Abrupt neurologic deterioration may result from several etiologies associated with brain tumors, resulting in increased intracranial pressure (ICP). These causes include intracranial hemorrhage, infarction, cerebral edema, hydrocephalus, tissue necrosis, pituitary hemorrhage, and seizures. Pituitary infarction and/or subsequent hemorrhage occur mainly from the compression effects of the tumor mass on the hypophyseal arteries against the edges of the sellar diaphragm. The signs and symptoms of pituitary hemorrhage (apoplexy) include abrupt onset of headache, ophthalmoplegia, visual disturbances, and changes in mental status [5].

Although the radiological findings have been reported to be non-specific in the literature, the characteristics of magnetic resonance imaging (MRI) and the different patterns of contrast enhancement may help to recognize this rare tumor. In the recent publication from Hasiloglu and colleagues, they described the radiological findings of SCO, which include hypointense foci and linear signal-void areas on T1-weighted imaging and T2-weighted imaging [6]. On dynamic contrast-enhanced MRI (DCE-MRI) SCO shows intense contrast enhancement during the early stage of contrast administration (Hasiloglu’s sign) [6]. The difficulty in distinguishing SCO from other tumors such as pituitary adenoma is important, because this tumor, unlike pituitary adenoma, tends to be very vascular and prone to hemorrhage during surgical resection [7]. This property of SCO is important to recognize, as hemorrhage can lead to the need to stabilize the patient, abort or defer surgery, or to consider embolization of the tumor vasculature [8].

Dataset entries

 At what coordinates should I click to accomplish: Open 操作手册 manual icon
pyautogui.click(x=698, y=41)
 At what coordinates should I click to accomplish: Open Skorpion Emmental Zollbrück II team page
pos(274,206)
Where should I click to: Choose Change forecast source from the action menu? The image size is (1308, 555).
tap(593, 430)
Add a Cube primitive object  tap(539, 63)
--
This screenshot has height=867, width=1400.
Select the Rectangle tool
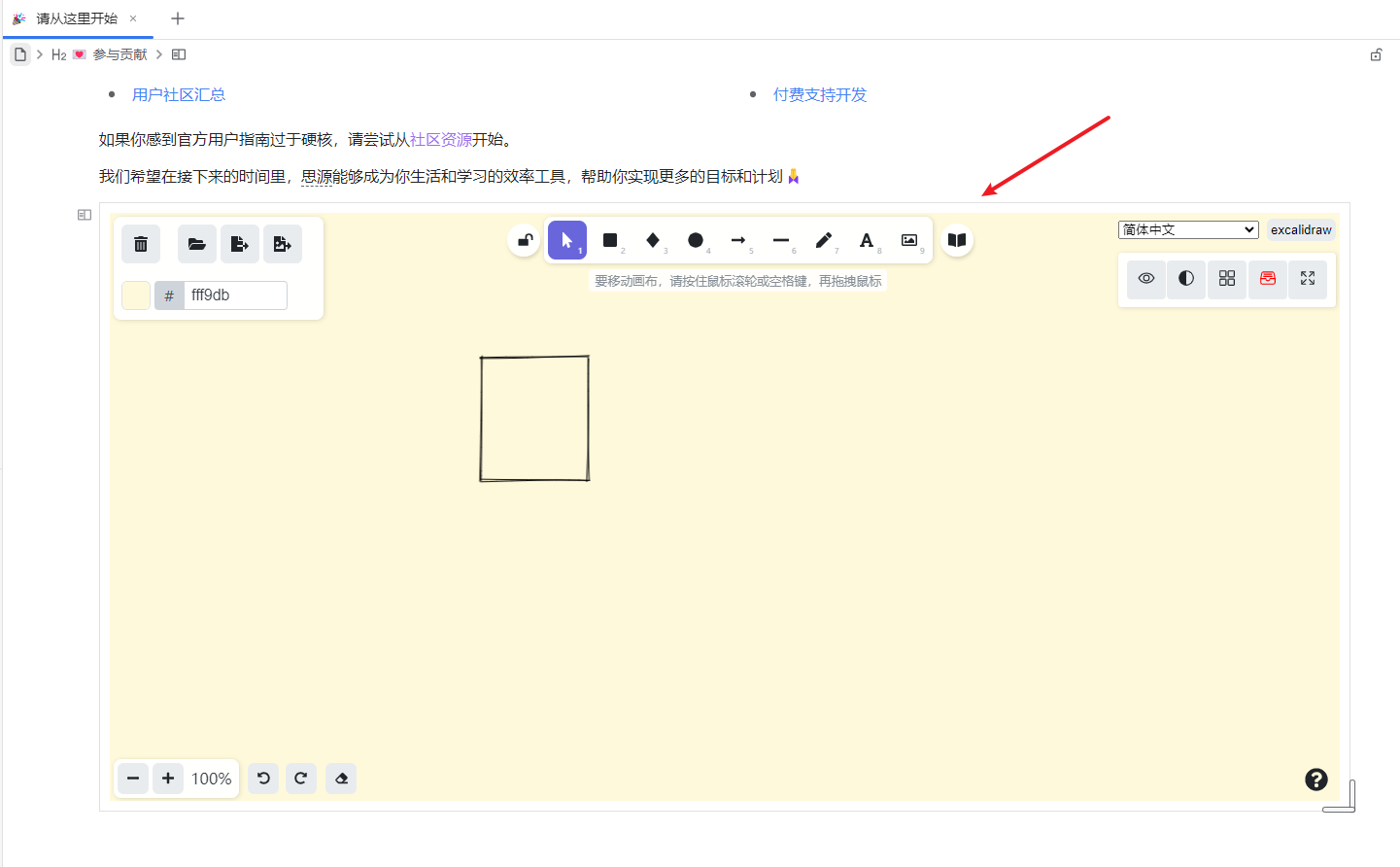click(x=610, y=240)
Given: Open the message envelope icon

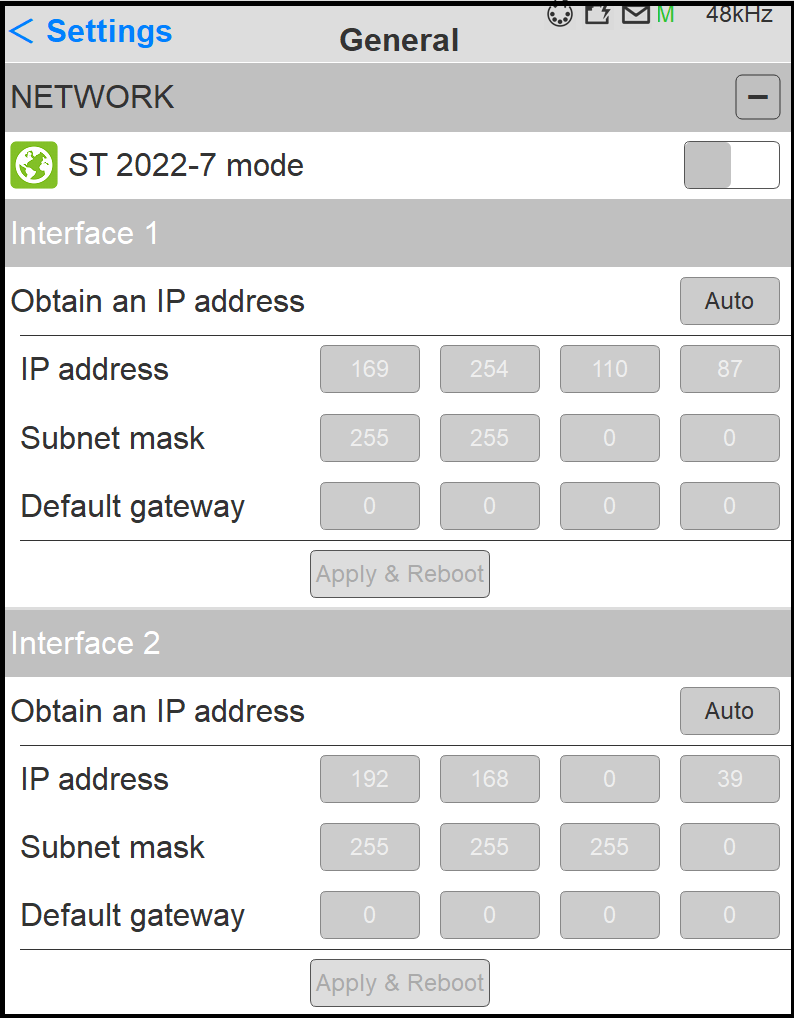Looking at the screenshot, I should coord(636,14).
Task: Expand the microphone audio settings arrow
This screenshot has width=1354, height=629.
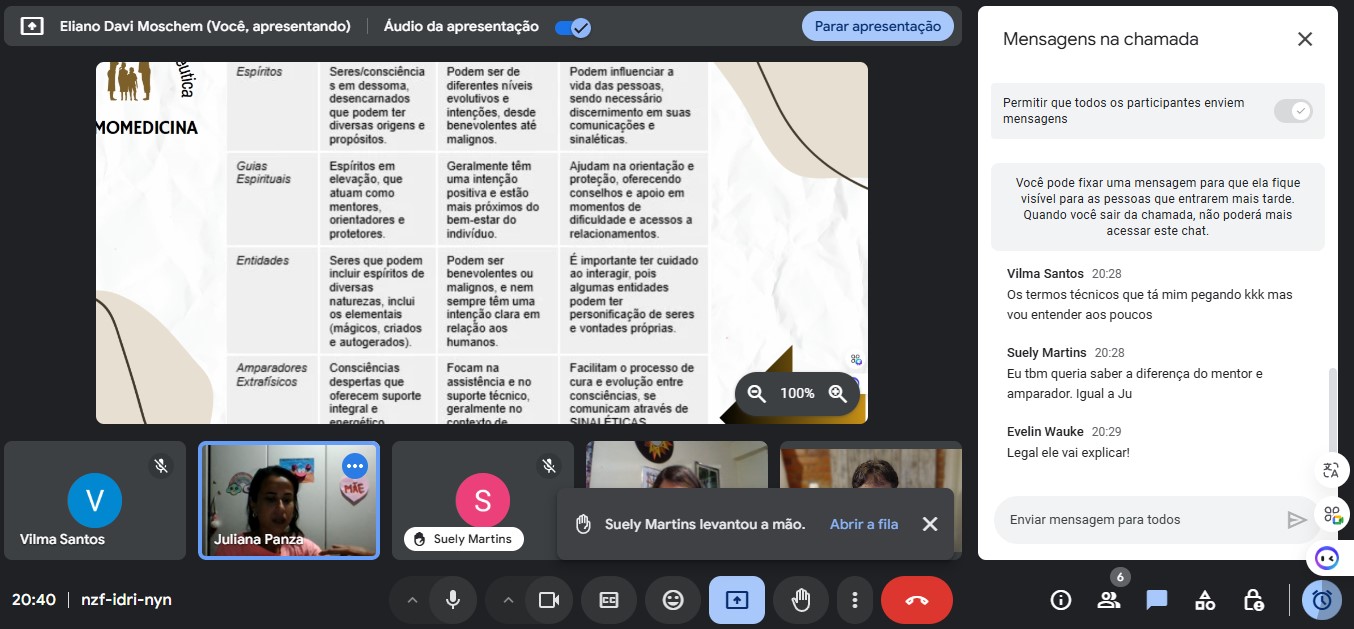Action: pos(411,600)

# TASK 1
Please translate this sentence from the passage on brain tumors into Spanish: "These causes include intracranial hemorrhage, infarction, cerebral edema, hydrocephalus, tissue necrosis, pituitary hemorrhage, and seizures."
# TASK 2
Extend the passage on brain tumors past its final sentence.

# ANSWER AREA 1
Estas causas incluyen la hemorragia intracraneal, el infarto, el edema cerebral, la hidrocefalia, la necrosis tisular, la hemorragia hipofisaria y las convulsiones.

# ANSWER AREA 2
Conservative treatment of pituitary hemorrhage (apoplexy) is rarely associated with reversal of hypopituitarism and may worsen the condition [9]. Open trans sphenoidal decompression of the hemorrhagic pituitary adenoma is the favored treatment for pituitary hemorrhage [10]. Unlike the trans-frontal approach, no brain retraction is needed, and trans-sphenoidal decompression is better tolerated by severely ill patients. A craniotomy is reserved for patients with a non-aerated sphenoid sinus, a small sella with a large suprasellar mass, a narrow sellar diaphragm. with a dumb-bell shaped mass, or an associated intracerebral hematoma [11].

Alexendersecu and colleagues have proposed an explanation of why a minority of these tumors present with recurrence after an initial complete resection [12]. The expression of precursor neuronal immunomarkers, such as cytoplasmic pan-neuronal marker, SMI-311, expressed by the spindle cell component, nestin and CD44 expressed by the epithelioid or polygonal cells of the tumor, may indicate that SCO of the adenohypophysis has a neuronal origin [12].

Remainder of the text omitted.